What you have to do. Convert the lines from the one containing "coordinates (1171, 10)." through the one containing "The height and width of the screenshot is (720, 1366).", both included, into a numbered list, leaving out any blank lines.
##### Provided material #####
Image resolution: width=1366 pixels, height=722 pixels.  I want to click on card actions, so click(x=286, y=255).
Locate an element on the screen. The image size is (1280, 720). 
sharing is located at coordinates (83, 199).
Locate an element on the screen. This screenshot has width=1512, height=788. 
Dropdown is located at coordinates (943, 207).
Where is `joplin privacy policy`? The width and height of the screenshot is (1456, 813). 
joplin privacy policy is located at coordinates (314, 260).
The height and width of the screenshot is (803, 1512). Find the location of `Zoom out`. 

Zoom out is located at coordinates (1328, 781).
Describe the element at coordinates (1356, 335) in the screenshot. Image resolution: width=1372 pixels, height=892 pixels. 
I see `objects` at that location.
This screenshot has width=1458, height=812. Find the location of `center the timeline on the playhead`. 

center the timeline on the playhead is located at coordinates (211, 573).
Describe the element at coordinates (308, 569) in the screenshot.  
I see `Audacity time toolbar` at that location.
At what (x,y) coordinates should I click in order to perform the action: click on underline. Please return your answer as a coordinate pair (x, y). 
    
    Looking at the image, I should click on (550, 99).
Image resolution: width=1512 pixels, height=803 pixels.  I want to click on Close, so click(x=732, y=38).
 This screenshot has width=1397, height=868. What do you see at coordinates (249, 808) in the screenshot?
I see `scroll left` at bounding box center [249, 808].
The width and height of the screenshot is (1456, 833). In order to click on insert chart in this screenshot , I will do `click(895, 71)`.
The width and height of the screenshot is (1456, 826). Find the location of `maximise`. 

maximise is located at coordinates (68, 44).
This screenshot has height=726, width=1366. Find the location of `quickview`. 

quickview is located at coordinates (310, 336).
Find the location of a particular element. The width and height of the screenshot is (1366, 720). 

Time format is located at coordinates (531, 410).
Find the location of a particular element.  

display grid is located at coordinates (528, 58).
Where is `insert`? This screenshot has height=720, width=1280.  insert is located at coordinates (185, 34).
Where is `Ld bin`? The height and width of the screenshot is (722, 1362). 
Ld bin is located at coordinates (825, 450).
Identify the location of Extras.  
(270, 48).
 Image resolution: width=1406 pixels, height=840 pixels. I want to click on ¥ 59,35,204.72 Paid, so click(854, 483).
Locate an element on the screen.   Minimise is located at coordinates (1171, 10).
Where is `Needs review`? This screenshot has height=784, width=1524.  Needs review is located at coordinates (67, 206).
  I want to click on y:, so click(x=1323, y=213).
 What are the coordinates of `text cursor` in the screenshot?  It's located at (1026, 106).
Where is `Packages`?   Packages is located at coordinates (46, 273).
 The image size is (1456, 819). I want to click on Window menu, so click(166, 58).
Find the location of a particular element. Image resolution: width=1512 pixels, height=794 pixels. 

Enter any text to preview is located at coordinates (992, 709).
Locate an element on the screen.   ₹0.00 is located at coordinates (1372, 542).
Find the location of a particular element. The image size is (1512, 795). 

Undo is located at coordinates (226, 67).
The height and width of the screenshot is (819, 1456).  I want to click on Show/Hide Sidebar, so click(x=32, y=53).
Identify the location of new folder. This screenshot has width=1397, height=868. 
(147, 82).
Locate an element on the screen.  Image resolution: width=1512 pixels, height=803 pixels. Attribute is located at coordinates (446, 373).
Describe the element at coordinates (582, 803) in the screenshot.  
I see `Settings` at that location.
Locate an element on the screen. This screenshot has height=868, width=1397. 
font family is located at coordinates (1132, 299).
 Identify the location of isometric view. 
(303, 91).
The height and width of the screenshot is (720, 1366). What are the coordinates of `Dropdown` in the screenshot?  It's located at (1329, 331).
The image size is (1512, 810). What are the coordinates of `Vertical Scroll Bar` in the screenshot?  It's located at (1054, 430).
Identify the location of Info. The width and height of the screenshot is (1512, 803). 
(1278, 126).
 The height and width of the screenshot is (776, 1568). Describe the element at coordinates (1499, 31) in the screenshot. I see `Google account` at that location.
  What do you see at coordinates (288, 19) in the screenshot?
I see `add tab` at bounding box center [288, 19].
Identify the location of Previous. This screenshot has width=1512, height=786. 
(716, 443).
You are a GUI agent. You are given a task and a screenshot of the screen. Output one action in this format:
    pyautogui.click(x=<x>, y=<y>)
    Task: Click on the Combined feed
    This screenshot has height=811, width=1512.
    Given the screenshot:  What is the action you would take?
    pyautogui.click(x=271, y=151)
#####
Solution below.
1. Locate an element on the screen.   Minimise is located at coordinates (1171, 10).
2. Where is `Needs review`? This screenshot has height=784, width=1524.  Needs review is located at coordinates (67, 206).
3.   I want to click on y:, so click(x=1323, y=213).
4.  What are the coordinates of `text cursor` in the screenshot?  It's located at (1026, 106).
5. Where is `Packages`?   Packages is located at coordinates (46, 273).
6.  The image size is (1456, 819). I want to click on Window menu, so click(166, 58).
7. Find the location of a particular element. Image resolution: width=1512 pixels, height=794 pixels. 
8. Enter any text to preview is located at coordinates (992, 709).
9. Locate an element on the screen.   ₹0.00 is located at coordinates (1372, 542).
10. Find the location of a particular element. The image size is (1512, 795). 
11. Undo is located at coordinates (226, 67).
12. The height and width of the screenshot is (819, 1456).  I want to click on Show/Hide Sidebar, so click(x=32, y=53).
13. Identify the location of new folder. This screenshot has width=1397, height=868. 
14. (147, 82).
15. Locate an element on the screen.  Image resolution: width=1512 pixels, height=803 pixels. Attribute is located at coordinates (446, 373).
16. Describe the element at coordinates (582, 803) in the screenshot.  
17. I see `Settings` at that location.
18. Locate an element on the screen. This screenshot has height=868, width=1397. 
19. font family is located at coordinates (1132, 299).
20.  Identify the location of isometric view. 
21. (303, 91).
22. The height and width of the screenshot is (720, 1366). What are the coordinates of `Dropdown` in the screenshot?  It's located at (1329, 331).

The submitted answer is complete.